Recombinant human growth hormone treatment at low doses does not significantly change thyroid function in growth hormone deficient adults.

Pituitary-thyroid changes have been reported during recombinant human growth hormone (rhGH) therapy at the dose commonly used in prepuberty. We have previously demonstrated that low doses of rhGH were able to normalize body composition and both cardiac structure and function in growth hormone deficient adults (GHDA), without causing any of the side effects described when the GHDA were treated with doses commonly employed in the GHD children. The aim of this study was to evaluate the behaviour of pituitary-thyroid parameters in GHDA undergoing such a low dose of rhGH treatment. We studied 9 (2 females and 7 males, 25-34 yr) GHDA, 7 congenital and 2 acquired GH deficiency, before, during and after a 12-month rhGH treatment of dose of 10 micrograms/kg/day (= 70 micrograms/kg/week) divided in 3 injections, administered sc at 20:00 h on Monday, Wednesday and Friday, respectively.
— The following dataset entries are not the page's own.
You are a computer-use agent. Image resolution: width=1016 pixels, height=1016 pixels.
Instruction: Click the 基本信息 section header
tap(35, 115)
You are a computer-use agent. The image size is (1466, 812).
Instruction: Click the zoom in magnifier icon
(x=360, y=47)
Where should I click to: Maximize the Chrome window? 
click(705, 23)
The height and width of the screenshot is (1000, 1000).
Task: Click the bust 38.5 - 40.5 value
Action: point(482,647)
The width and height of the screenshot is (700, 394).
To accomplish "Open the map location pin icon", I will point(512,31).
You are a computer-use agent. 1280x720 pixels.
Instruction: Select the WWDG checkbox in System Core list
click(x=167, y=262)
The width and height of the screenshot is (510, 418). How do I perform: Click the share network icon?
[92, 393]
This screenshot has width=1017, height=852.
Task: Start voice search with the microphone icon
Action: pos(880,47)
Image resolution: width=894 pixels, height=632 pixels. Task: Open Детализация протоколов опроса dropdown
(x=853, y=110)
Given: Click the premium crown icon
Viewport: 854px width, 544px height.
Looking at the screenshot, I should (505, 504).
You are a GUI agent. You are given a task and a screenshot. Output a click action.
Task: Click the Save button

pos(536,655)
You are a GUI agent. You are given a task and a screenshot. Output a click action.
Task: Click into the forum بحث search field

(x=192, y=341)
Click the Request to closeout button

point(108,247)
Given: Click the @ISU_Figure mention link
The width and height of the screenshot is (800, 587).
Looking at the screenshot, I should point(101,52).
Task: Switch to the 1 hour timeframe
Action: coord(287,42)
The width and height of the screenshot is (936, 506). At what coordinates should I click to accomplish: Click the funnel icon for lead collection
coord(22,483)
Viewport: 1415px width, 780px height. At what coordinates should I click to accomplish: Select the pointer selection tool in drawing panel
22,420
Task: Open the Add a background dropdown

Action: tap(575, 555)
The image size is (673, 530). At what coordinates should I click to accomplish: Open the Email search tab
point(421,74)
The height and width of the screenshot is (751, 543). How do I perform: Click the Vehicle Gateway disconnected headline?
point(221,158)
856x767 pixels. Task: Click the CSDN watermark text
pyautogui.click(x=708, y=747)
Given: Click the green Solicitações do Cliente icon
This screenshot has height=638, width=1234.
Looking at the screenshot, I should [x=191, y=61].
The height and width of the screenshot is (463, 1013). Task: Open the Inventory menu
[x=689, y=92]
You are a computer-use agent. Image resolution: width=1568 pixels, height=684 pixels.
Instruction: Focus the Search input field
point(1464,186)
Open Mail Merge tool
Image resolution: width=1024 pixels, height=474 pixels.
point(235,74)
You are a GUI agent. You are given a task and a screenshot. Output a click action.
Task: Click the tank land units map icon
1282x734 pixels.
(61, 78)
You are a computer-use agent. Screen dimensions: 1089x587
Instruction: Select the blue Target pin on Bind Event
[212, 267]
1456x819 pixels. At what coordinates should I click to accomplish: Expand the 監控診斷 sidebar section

Thyroid deficiency and other hormonal deficiencies, when present, had been adequately corrected with replacement therapy. Serum IGF1, T3, T4, free-T3, free-T4, TSH, reverse-T3, T3/T4 and FT3/FT4 ratios were studied basally, every 3 months during the 12-month rhGH treatment and every 3 months for a period of 12 months off therapy. Analysis of variance (ANOVA) was performed as statistical method. All parameters (except IGF1) did not show any variation during and after rhGH treatment at low doses. The alterations of T3 and T4 metabolism, in the sense of a T3 increase and a T4 reduction, caused sometimes by rhGH treatment, could be due to the higher doses used and therefore should be considered another side effect, like artrhalgia, fluid retention, carpal tunnel syndrome, etc.